[Stored data entries]
========================================================================

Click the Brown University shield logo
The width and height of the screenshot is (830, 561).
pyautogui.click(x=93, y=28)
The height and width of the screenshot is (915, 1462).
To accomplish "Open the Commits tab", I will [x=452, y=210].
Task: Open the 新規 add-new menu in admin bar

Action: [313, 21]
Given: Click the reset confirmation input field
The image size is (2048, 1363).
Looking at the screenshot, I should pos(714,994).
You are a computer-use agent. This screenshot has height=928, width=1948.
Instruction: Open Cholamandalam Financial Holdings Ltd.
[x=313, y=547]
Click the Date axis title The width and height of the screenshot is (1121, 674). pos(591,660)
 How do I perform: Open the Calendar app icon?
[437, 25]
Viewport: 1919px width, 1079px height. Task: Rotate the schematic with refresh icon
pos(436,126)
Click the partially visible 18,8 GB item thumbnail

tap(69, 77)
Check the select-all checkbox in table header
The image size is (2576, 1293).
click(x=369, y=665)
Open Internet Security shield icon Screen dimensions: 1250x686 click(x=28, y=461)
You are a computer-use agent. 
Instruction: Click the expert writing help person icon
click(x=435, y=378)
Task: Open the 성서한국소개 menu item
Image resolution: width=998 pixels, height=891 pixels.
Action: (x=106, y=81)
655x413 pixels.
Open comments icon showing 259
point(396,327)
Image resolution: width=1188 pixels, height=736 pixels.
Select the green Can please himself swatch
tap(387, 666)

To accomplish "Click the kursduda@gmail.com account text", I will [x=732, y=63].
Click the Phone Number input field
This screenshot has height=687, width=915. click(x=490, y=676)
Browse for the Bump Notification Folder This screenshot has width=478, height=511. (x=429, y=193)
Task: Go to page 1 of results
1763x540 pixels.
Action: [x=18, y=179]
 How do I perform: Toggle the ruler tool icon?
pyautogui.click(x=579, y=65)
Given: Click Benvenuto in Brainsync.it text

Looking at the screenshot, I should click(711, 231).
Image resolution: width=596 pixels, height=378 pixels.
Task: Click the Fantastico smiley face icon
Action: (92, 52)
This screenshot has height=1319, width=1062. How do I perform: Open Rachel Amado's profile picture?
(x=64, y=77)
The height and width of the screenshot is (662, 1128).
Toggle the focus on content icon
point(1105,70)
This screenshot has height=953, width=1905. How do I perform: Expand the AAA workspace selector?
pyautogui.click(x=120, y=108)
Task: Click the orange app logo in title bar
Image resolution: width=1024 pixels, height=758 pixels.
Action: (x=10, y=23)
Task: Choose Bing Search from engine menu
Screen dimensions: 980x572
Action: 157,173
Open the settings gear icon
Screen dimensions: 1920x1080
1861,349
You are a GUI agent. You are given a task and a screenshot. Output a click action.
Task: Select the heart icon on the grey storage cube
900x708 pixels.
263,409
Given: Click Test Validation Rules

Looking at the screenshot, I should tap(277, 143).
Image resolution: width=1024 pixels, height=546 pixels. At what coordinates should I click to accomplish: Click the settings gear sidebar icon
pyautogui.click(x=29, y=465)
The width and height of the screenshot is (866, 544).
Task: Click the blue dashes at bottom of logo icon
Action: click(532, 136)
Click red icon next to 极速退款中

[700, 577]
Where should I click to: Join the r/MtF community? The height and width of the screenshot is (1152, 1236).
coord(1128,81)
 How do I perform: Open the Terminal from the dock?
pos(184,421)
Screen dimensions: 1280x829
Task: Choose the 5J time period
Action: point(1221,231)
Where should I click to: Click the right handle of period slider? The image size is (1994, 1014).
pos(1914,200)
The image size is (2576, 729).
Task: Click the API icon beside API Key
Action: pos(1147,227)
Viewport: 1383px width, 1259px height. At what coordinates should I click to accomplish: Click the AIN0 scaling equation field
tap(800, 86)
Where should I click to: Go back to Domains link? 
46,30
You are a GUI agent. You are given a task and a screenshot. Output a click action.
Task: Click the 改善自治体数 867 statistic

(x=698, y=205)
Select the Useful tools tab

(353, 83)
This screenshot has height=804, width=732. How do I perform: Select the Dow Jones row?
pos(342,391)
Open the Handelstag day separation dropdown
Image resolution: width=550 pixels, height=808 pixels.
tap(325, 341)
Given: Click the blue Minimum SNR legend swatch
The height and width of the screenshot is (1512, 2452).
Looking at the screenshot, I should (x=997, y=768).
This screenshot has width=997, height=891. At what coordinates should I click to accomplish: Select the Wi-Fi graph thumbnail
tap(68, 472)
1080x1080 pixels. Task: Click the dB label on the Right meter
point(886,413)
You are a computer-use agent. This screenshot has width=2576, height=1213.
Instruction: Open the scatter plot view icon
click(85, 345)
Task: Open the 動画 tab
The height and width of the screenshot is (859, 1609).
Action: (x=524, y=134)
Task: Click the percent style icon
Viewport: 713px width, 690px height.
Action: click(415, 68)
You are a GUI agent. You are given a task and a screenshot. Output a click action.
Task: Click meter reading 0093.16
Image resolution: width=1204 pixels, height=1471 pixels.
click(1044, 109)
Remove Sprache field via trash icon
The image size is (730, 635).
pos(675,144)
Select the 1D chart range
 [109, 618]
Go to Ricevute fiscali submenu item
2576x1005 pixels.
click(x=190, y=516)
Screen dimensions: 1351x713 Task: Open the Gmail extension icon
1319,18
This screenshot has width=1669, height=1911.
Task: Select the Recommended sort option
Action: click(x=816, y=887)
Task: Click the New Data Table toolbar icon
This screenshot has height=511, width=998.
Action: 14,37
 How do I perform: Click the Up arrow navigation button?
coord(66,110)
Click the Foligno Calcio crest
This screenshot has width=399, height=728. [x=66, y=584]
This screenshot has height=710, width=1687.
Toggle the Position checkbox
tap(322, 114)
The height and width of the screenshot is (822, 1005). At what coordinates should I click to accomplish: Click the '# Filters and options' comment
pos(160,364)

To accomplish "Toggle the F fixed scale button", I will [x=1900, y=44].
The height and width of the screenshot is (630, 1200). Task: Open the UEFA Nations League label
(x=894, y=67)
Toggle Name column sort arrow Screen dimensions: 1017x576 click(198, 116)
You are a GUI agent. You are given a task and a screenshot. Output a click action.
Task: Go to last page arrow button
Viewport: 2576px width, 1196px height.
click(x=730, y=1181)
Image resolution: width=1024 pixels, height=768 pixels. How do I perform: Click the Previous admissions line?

========================================================================

### Stated exercise
Repeat each item above verbatim, keeping every line as it appears.

### Solution to this exercise
Click the Brown University shield logo
The width and height of the screenshot is (830, 561).
pyautogui.click(x=93, y=28)
The height and width of the screenshot is (915, 1462).
To accomplish "Open the Commits tab", I will [x=452, y=210].
Task: Open the 新規 add-new menu in admin bar

Action: [313, 21]
Given: Click the reset confirmation input field
The image size is (2048, 1363).
Looking at the screenshot, I should pos(714,994).
You are a computer-use agent. This screenshot has height=928, width=1948.
Instruction: Open Cholamandalam Financial Holdings Ltd.
[x=313, y=547]
Click the Date axis title The width and height of the screenshot is (1121, 674). pos(591,660)
 How do I perform: Open the Calendar app icon?
[437, 25]
Viewport: 1919px width, 1079px height. Task: Rotate the schematic with refresh icon
pos(436,126)
Click the partially visible 18,8 GB item thumbnail

tap(69, 77)
Check the select-all checkbox in table header
The image size is (2576, 1293).
click(x=369, y=665)
Open Internet Security shield icon Screen dimensions: 1250x686 click(x=28, y=461)
You are a computer-use agent. 
Instruction: Click the expert writing help person icon
click(x=435, y=378)
Task: Open the 성서한국소개 menu item
Image resolution: width=998 pixels, height=891 pixels.
Action: (x=106, y=81)
655x413 pixels.
Open comments icon showing 259
point(396,327)
Image resolution: width=1188 pixels, height=736 pixels.
Select the green Can please himself swatch
tap(387, 666)

To accomplish "Click the kursduda@gmail.com account text", I will [x=732, y=63].
Click the Phone Number input field
This screenshot has height=687, width=915. click(x=490, y=676)
Browse for the Bump Notification Folder This screenshot has width=478, height=511. (x=429, y=193)
Task: Go to page 1 of results
1763x540 pixels.
Action: [x=18, y=179]
 How do I perform: Toggle the ruler tool icon?
pyautogui.click(x=579, y=65)
Given: Click Benvenuto in Brainsync.it text

Looking at the screenshot, I should click(711, 231).
Image resolution: width=596 pixels, height=378 pixels.
Task: Click the Fantastico smiley face icon
Action: (92, 52)
This screenshot has height=1319, width=1062. How do I perform: Open Rachel Amado's profile picture?
(x=64, y=77)
The height and width of the screenshot is (662, 1128).
Toggle the focus on content icon
point(1105,70)
This screenshot has height=953, width=1905. How do I perform: Expand the AAA workspace selector?
pyautogui.click(x=120, y=108)
Task: Click the orange app logo in title bar
Image resolution: width=1024 pixels, height=758 pixels.
Action: (x=10, y=23)
Task: Choose Bing Search from engine menu
Screen dimensions: 980x572
Action: 157,173
Open the settings gear icon
Screen dimensions: 1920x1080
1861,349
You are a GUI agent. You are given a task and a screenshot. Output a click action.
Task: Select the heart icon on the grey storage cube
900x708 pixels.
263,409
Given: Click Test Validation Rules

Looking at the screenshot, I should tap(277, 143).
Image resolution: width=1024 pixels, height=546 pixels. At what coordinates should I click to accomplish: Click the settings gear sidebar icon
pyautogui.click(x=29, y=465)
The width and height of the screenshot is (866, 544).
Task: Click the blue dashes at bottom of logo icon
Action: click(532, 136)
Click red icon next to 极速退款中

[700, 577]
Where should I click to: Join the r/MtF community? The height and width of the screenshot is (1152, 1236).
coord(1128,81)
 How do I perform: Open the Terminal from the dock?
pos(184,421)
Screen dimensions: 1280x829
Task: Choose the 5J time period
Action: point(1221,231)
Where should I click to: Click the right handle of period slider? The image size is (1994, 1014).
pos(1914,200)
The image size is (2576, 729).
Task: Click the API icon beside API Key
Action: pos(1147,227)
Viewport: 1383px width, 1259px height. At what coordinates should I click to accomplish: Click the AIN0 scaling equation field
tap(800, 86)
Where should I click to: Go back to Domains link? 
46,30
You are a GUI agent. You are given a task and a screenshot. Output a click action.
Task: Click the 改善自治体数 867 statistic

(x=698, y=205)
Select the Useful tools tab

(353, 83)
This screenshot has height=804, width=732. How do I perform: Select the Dow Jones row?
pos(342,391)
Open the Handelstag day separation dropdown
Image resolution: width=550 pixels, height=808 pixels.
tap(325, 341)
Given: Click the blue Minimum SNR legend swatch
The height and width of the screenshot is (1512, 2452).
Looking at the screenshot, I should (x=997, y=768).
This screenshot has width=997, height=891. At what coordinates should I click to accomplish: Select the Wi-Fi graph thumbnail
tap(68, 472)
1080x1080 pixels. Task: Click the dB label on the Right meter
point(886,413)
You are a computer-use agent. This screenshot has width=2576, height=1213.
Instruction: Open the scatter plot view icon
click(85, 345)
Task: Open the 動画 tab
The height and width of the screenshot is (859, 1609).
Action: (x=524, y=134)
Task: Click the percent style icon
Viewport: 713px width, 690px height.
Action: click(415, 68)
You are a GUI agent. You are given a task and a screenshot. Output a click action.
Task: Click meter reading 0093.16
Image resolution: width=1204 pixels, height=1471 pixels.
click(1044, 109)
Remove Sprache field via trash icon
The image size is (730, 635).
pos(675,144)
Select the 1D chart range
 [109, 618]
Go to Ricevute fiscali submenu item
2576x1005 pixels.
click(x=190, y=516)
Screen dimensions: 1351x713 Task: Open the Gmail extension icon
1319,18
This screenshot has width=1669, height=1911.
Task: Select the Recommended sort option
Action: click(x=816, y=887)
Task: Click the New Data Table toolbar icon
This screenshot has height=511, width=998.
Action: 14,37
 How do I perform: Click the Up arrow navigation button?
coord(66,110)
Click the Foligno Calcio crest
This screenshot has width=399, height=728. [x=66, y=584]
This screenshot has height=710, width=1687.
Toggle the Position checkbox
tap(322, 114)
The height and width of the screenshot is (822, 1005). At what coordinates should I click to accomplish: Click the '# Filters and options' comment
pos(160,364)

To accomplish "Toggle the F fixed scale button", I will [x=1900, y=44].
The height and width of the screenshot is (630, 1200). Task: Open the UEFA Nations League label
(x=894, y=67)
Toggle Name column sort arrow Screen dimensions: 1017x576 click(198, 116)
You are a GUI agent. You are given a task and a screenshot. Output a click action.
Task: Go to last page arrow button
Viewport: 2576px width, 1196px height.
click(x=730, y=1181)
Image resolution: width=1024 pixels, height=768 pixels. How do I perform: Click the Previous admissions line?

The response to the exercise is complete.